A Beginner's Guide to Stereoscopic Photography on a Smartphone: Pitfalls

Stereoscopic photography is possible with very simple tools: a viewer and a camera. In this post we’ll take a look at common mistakes beginners make, how to spot them, and how to fix these problems, so your stereo images look great.

Let’s briefly recap how stereoscopy works: the eye receives simultaneously two images taken from slightly different angles, and because of that the brain is able to reconstruct depth. This means that if we only look with only one eye or, hypothetically, move the eyes closer and closer together until they are effectively a single eye, any perspective disappears, as the brain cannot infer much about the third dimension that is supposed to pop out from the two-dimensional image on each retina.

Perspective is also relative: it’s only in relation to other objects that faraway objects seem, well, so far away. If you only look at distant objects, say, mountains, you do not get a clear sense of perspective: everything on the horizon looks equally far away. That’s because the difference between the left and right eye’s images is too small to helpful in determining depth. This is due to what known as parallax: objects closer to your position appear to move more in relation to your motion, or, in the case of a stationary observer, when you alternate between looking with a single eye. No parallax means no depth.

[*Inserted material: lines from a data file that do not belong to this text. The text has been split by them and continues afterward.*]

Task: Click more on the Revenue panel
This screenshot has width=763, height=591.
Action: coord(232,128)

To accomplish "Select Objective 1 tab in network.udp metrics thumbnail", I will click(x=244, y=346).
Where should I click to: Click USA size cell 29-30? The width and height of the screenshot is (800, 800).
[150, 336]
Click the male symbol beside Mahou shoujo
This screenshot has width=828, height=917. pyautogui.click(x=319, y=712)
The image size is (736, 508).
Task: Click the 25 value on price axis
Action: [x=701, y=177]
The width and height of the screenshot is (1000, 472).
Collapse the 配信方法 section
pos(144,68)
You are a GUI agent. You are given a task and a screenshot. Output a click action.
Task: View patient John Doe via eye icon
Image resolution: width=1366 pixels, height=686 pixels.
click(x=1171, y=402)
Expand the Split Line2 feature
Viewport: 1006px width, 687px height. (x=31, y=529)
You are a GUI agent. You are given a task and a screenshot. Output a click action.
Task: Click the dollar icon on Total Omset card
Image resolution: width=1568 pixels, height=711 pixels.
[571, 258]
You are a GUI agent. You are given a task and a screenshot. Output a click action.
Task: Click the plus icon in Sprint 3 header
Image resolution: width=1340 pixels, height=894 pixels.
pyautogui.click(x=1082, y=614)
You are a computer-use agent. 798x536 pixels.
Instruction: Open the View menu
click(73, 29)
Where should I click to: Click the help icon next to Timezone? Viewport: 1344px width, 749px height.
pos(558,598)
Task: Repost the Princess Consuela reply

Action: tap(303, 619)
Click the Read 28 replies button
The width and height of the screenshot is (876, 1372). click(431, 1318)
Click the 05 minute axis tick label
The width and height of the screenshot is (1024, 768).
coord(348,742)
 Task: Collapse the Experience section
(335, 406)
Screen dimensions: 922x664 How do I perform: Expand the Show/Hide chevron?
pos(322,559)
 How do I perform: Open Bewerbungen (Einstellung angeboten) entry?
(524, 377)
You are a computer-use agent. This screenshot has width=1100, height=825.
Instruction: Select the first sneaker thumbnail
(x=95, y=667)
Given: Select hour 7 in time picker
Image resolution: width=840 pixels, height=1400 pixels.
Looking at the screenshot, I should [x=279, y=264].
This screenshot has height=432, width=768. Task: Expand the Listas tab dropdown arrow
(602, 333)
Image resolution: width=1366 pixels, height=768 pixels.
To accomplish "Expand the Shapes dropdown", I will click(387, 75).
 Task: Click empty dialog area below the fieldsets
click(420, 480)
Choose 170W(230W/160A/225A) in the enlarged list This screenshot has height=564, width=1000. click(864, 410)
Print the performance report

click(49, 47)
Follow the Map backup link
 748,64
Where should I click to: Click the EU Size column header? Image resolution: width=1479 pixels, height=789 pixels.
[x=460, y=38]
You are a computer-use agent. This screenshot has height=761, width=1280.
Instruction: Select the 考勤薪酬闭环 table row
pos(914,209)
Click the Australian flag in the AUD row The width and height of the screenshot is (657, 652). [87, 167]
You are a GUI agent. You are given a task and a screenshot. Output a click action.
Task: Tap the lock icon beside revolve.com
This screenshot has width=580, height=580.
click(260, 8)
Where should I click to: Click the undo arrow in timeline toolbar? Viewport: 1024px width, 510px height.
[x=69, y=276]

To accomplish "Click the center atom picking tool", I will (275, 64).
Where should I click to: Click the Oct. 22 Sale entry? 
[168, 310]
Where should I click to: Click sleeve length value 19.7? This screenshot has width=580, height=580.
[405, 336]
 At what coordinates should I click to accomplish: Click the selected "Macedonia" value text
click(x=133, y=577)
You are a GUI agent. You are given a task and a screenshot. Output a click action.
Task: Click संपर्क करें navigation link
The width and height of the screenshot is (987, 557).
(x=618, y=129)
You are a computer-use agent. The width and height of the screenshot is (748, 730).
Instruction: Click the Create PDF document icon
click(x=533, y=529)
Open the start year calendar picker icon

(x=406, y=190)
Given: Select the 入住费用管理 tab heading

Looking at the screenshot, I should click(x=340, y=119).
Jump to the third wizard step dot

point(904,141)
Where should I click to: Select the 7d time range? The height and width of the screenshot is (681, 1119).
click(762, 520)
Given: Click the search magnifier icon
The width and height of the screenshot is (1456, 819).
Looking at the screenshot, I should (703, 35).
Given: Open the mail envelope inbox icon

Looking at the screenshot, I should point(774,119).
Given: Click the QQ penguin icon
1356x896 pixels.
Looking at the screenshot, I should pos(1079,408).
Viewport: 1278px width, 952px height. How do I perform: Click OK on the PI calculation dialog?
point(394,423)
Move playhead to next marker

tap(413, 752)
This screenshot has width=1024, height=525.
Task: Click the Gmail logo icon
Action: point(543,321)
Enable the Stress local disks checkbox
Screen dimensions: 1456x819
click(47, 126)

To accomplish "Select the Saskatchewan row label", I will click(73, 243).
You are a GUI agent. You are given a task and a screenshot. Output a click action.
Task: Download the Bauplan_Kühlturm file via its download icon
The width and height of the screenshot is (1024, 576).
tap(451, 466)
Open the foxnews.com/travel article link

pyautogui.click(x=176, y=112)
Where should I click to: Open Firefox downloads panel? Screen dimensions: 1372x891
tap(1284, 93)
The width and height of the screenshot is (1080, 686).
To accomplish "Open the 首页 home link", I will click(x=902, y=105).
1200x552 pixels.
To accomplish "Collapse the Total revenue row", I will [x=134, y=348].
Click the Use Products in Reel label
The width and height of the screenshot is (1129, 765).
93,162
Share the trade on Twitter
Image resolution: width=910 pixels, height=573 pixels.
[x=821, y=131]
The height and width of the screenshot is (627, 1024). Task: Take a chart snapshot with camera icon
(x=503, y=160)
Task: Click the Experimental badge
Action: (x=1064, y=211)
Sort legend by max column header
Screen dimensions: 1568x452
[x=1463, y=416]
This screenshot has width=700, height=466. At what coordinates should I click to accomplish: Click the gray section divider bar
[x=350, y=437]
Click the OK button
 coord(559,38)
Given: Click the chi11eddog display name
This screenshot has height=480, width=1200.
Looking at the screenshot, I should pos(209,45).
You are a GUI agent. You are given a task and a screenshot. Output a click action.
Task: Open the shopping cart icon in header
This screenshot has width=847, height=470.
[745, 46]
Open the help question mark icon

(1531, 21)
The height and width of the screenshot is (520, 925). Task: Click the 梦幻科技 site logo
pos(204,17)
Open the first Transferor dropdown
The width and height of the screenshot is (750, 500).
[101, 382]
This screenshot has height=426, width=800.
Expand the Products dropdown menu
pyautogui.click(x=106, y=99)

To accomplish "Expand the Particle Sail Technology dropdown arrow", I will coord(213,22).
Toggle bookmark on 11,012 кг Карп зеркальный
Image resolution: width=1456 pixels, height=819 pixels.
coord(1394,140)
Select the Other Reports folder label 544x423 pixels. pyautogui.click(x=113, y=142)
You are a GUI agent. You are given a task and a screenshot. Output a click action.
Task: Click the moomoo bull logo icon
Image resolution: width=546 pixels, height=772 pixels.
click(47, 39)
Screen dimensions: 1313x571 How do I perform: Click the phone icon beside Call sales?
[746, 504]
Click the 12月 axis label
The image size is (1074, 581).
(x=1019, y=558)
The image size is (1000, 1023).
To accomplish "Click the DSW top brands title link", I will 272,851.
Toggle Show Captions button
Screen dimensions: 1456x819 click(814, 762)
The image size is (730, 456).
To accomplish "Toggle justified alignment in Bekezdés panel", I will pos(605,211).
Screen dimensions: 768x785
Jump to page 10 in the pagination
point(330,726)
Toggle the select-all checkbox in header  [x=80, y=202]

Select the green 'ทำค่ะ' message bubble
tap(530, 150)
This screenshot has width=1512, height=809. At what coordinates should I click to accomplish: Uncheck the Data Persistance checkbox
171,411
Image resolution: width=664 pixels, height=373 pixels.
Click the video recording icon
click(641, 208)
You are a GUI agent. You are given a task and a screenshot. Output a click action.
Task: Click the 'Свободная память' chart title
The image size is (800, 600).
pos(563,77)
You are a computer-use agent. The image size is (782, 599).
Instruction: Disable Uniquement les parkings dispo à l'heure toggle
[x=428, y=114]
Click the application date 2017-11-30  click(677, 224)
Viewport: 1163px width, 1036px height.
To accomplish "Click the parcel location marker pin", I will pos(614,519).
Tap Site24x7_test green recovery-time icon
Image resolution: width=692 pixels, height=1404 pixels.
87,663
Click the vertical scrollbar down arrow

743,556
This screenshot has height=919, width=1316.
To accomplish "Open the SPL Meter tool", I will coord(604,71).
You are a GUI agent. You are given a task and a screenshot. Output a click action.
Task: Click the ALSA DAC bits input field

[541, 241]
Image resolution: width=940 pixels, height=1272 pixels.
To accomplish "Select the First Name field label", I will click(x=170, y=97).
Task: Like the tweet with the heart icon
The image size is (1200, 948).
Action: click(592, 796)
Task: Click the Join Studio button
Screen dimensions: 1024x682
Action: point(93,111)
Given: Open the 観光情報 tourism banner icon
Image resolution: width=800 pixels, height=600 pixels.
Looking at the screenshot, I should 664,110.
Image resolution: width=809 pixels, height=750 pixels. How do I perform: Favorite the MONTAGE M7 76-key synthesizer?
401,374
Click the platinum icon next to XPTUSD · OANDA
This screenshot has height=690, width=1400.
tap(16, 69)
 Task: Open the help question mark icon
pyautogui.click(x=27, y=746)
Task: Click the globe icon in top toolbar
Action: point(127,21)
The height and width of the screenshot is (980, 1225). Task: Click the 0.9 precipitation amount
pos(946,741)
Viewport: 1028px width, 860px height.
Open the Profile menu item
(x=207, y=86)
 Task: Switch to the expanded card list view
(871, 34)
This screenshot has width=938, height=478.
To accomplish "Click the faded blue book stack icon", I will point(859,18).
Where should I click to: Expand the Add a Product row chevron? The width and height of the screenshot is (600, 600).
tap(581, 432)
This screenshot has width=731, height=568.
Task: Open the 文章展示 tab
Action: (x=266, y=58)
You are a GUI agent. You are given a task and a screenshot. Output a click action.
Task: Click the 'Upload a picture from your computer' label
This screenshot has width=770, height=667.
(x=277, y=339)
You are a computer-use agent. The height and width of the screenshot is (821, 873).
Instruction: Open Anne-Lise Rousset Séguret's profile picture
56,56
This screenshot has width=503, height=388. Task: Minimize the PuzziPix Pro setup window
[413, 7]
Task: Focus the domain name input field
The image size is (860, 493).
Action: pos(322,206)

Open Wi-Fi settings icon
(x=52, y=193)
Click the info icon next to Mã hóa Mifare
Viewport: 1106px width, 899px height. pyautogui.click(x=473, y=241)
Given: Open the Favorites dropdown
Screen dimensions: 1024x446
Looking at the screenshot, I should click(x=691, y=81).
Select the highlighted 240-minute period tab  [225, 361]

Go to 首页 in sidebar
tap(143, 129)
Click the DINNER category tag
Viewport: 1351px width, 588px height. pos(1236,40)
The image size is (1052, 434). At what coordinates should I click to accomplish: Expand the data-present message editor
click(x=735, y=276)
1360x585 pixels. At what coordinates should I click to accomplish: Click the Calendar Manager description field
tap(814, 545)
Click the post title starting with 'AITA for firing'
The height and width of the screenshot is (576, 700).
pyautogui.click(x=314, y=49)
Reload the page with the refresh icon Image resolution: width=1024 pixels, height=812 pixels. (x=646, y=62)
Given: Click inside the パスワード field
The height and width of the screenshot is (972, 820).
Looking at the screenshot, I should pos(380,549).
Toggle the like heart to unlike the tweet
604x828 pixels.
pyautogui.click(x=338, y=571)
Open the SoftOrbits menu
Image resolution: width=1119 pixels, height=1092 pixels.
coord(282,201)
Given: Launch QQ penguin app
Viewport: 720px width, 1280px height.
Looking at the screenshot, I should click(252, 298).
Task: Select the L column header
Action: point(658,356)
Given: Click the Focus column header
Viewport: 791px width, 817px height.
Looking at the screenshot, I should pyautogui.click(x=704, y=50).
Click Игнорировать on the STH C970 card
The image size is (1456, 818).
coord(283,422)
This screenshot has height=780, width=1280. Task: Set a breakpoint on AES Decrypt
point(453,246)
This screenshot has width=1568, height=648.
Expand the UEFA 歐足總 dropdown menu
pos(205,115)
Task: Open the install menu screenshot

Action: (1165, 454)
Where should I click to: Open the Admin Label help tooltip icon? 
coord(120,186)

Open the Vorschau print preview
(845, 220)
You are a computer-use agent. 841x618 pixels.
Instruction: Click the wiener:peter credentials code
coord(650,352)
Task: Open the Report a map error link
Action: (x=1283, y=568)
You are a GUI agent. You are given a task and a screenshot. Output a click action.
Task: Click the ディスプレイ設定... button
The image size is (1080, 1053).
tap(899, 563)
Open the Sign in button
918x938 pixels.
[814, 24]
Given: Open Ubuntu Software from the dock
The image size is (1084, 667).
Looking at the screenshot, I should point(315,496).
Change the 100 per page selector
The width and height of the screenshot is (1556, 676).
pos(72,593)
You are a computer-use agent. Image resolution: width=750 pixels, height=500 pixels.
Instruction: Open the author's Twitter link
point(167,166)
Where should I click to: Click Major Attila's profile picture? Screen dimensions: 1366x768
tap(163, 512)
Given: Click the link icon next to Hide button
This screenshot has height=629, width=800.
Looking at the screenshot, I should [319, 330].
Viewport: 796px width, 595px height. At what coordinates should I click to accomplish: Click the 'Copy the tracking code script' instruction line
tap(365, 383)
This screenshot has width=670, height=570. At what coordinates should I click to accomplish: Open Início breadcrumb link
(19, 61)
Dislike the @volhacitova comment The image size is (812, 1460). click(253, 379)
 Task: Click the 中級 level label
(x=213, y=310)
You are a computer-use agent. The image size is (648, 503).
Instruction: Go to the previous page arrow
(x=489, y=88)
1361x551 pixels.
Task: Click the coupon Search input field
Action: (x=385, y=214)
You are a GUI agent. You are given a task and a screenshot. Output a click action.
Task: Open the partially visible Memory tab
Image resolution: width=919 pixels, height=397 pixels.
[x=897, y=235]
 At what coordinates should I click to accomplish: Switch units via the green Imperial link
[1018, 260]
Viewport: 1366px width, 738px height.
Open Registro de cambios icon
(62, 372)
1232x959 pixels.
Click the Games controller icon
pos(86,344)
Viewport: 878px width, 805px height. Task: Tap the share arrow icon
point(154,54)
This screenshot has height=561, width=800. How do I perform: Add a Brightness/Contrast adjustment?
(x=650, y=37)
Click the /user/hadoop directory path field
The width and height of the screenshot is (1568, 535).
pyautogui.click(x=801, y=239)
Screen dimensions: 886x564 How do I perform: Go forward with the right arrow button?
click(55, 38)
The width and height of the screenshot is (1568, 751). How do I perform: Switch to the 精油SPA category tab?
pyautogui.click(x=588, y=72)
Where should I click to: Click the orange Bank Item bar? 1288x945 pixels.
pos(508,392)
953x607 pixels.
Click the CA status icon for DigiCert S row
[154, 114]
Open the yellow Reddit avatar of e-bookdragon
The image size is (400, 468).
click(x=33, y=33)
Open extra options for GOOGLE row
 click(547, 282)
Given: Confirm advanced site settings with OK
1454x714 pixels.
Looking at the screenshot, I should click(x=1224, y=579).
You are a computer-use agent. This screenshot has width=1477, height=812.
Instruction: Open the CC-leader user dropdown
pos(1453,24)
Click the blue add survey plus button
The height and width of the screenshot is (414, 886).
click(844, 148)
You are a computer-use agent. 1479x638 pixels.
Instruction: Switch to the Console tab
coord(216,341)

I remember the first time I walked through downtown Manhattan and I kept looking up at the skyscrapers thinking, ‘What’s so special about the height of these buildings?’ Because almost all buildings in Manhattan are tall, none looked particularly tall by comparison. It was only until I climbed up the Empire State and looked down, seeing tiny people and Matchbox-sized cars that I realized how high up I really was. The view across the Hudson also provided that much-needed information to put things into perspective.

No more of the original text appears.